I analyze my own interpersonal exchanges on a regular basis to maintain and improve my own interpersonal skills, and I think that different situations require different responses. These responses may range from aggressive physical displays (playing hardball in a settlement conference) or something more nuanced (such as picking up on a coworker's mood and adjusting your interactions accordingly).

Moreover, as Professor Gruenfeld mentions, I also think that power dynamics in any given interpersonal situation will dictate the appropriate range of behavioral responses. This power dynamic could be altered by other factors such as your actual, personal relation to the other person.

In short, I think that both "male" (aggressiveness) and "female" (humility) traits would prove very useful in any business setting, but one must know how to utilize them in the appropriate circumstances.

Rebecca said...

I can remember back to my work-life in the 1980’s. At that time, it was suggested that women dress, more like a man. The solution was called a Power Suit. The phrase was first coined in the 1980s and refers to the exaggerated shoulder pads and skirt suits worn by American businesswomen to make them more like men and more "visible" in the workplace.
When I was elected to the state legislature, I was frequently asked if it was possible for a woman in politics today to be feminine in her dress and still be taken seriously? I frequently took heat in the press about my cute shoes and my colorful suits.
Is it possible for a business-woman to reveal her sexuality and not lose authority? My answer is a qualified yes. Though Condoleezza Rice's sexy black boots and Hillary Clinton's hemlines were front-page news, I think we are at a crossroads in the acceptable expression of modern women’s style in business. We are not quite at a new moment in history in which women can redefine power and politics expressed through our individual style of dress. But we, as women, are at least in a more powerful position to define our business identities without the constraints of the Power Suit uniform of the past. We don't have to look or act more like a man we just have to continue to produce value.

Betty said...

This is a pressing concern for me, and I'd imagine a lot of our classmates, as females in a professional school working toward a professional degree to . . . well, become a professional. We've come a long way in this day and age since the times were women were forbidden from wearing pants in the workplace and women have indeed far risen beyond the point of secretarial work and the like.

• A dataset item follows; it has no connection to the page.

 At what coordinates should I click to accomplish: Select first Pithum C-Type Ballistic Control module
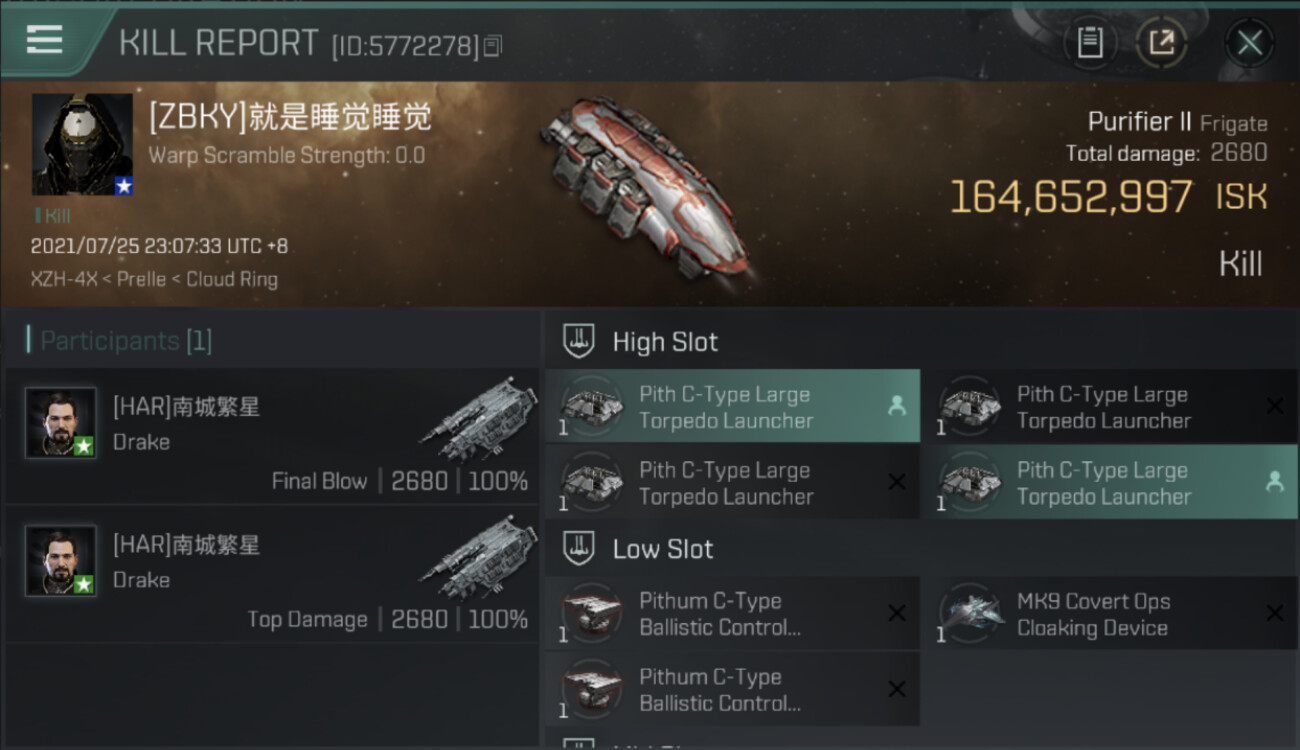coord(732,614)
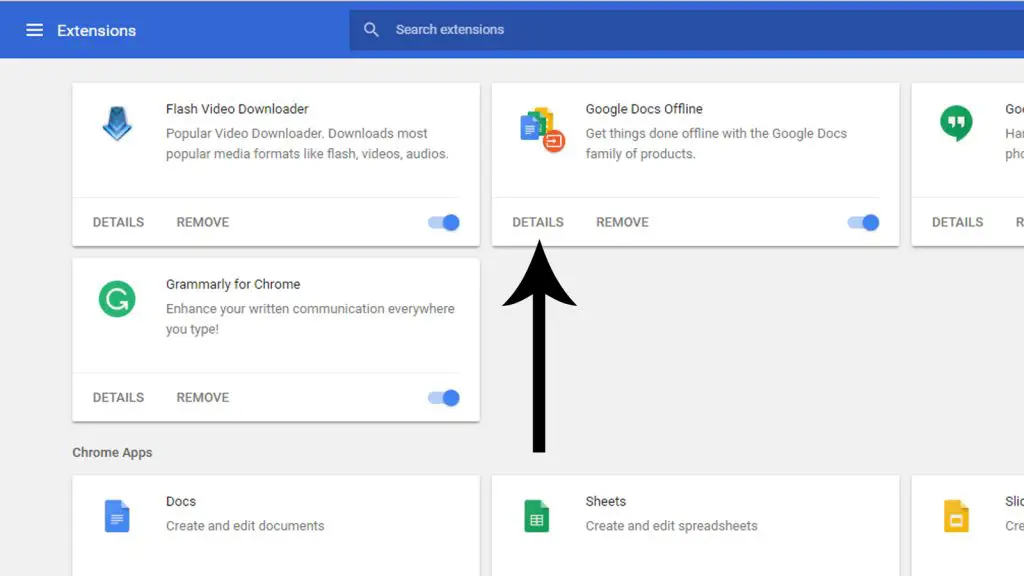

But with the rise of the modern-day working woman, despite Meer's concerns that we should "man up," comes the notion of a double edged sword. On one hand - women may or may not get more respect by acting more "manly" or by conforming to more masculine standards, but on the other hand is the issue of whether or not they should be treated differently if they are to go on maternity leave, or if they turn down a promotion because of scheduling conflicts where they need to be home more with their children.

2elle said...

This is a big concern for me as well. I would like to work in a field that requires me to do a lot of trial work and I find myself wondering how to strike the right balance of being assertive enough to be taken seriously, yet not "too much". I think men are fortunate in that they don't have to worry about this as much. The more assertive, the better - that seems to be the policy for guys.

As Rebecca noted, another issue for women is professional clothing. I don't understand why a skirt suit is considered more "formal" than a pants suit for women. The common advice given to female law students is to wear a skirt suit at an interview if you want to look more formal. It's frustrating for me because how is it not formal enough when that's what men always wear!